Aim of the exercise → Please copy out each of the following items word for word, keeping every line as it stands.

Records shown →
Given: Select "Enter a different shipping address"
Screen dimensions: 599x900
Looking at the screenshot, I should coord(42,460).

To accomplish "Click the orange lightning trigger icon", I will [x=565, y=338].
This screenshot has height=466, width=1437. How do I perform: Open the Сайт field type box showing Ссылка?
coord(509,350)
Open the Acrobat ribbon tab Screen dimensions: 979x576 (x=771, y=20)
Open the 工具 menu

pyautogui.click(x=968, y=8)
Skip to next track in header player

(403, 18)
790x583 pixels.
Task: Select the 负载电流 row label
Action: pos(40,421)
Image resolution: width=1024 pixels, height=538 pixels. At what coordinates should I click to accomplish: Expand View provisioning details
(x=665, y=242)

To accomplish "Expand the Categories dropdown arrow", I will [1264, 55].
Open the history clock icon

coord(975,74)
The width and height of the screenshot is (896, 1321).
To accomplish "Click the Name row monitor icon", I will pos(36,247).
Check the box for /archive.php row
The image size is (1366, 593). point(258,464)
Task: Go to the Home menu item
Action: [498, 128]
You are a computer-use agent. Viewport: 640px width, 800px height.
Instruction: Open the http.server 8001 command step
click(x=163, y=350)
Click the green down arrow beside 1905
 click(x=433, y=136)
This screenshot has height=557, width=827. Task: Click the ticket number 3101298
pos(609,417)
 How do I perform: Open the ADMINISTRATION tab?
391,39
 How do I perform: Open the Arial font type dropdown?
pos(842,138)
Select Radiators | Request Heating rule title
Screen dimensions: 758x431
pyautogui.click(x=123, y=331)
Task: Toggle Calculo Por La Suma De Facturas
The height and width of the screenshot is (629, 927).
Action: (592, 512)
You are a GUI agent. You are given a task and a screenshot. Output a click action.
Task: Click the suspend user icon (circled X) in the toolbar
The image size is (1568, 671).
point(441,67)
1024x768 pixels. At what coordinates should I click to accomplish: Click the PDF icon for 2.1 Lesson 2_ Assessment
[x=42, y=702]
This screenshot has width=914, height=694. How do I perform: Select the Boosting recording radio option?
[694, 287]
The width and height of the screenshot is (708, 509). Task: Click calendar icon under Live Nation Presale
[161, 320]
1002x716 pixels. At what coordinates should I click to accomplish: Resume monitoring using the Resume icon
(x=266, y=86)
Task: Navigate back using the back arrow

Correct response →
Given: Select "Enter a different shipping address"
Screen dimensions: 599x900
Looking at the screenshot, I should coord(42,460).

To accomplish "Click the orange lightning trigger icon", I will [x=565, y=338].
This screenshot has height=466, width=1437. How do I perform: Open the Сайт field type box showing Ссылка?
coord(509,350)
Open the Acrobat ribbon tab Screen dimensions: 979x576 (x=771, y=20)
Open the 工具 menu

pyautogui.click(x=968, y=8)
Skip to next track in header player

(403, 18)
790x583 pixels.
Task: Select the 负载电流 row label
Action: pos(40,421)
Image resolution: width=1024 pixels, height=538 pixels. At what coordinates should I click to accomplish: Expand View provisioning details
(x=665, y=242)

To accomplish "Expand the Categories dropdown arrow", I will [1264, 55].
Open the history clock icon

coord(975,74)
The width and height of the screenshot is (896, 1321).
To accomplish "Click the Name row monitor icon", I will pos(36,247).
Check the box for /archive.php row
The image size is (1366, 593). point(258,464)
Task: Go to the Home menu item
Action: [498, 128]
You are a computer-use agent. Viewport: 640px width, 800px height.
Instruction: Open the http.server 8001 command step
click(x=163, y=350)
Click the green down arrow beside 1905
 click(x=433, y=136)
This screenshot has height=557, width=827. Task: Click the ticket number 3101298
pos(609,417)
 How do I perform: Open the ADMINISTRATION tab?
391,39
 How do I perform: Open the Arial font type dropdown?
pos(842,138)
Select Radiators | Request Heating rule title
Screen dimensions: 758x431
pyautogui.click(x=123, y=331)
Task: Toggle Calculo Por La Suma De Facturas
The height and width of the screenshot is (629, 927).
Action: (592, 512)
You are a GUI agent. You are given a task and a screenshot. Output a click action.
Task: Click the suspend user icon (circled X) in the toolbar
The image size is (1568, 671).
point(441,67)
1024x768 pixels. At what coordinates should I click to accomplish: Click the PDF icon for 2.1 Lesson 2_ Assessment
[x=42, y=702]
This screenshot has width=914, height=694. How do I perform: Select the Boosting recording radio option?
[694, 287]
The width and height of the screenshot is (708, 509). Task: Click calendar icon under Live Nation Presale
[161, 320]
1002x716 pixels. At what coordinates should I click to accomplish: Resume monitoring using the Resume icon
(x=266, y=86)
Task: Navigate back using the back arrow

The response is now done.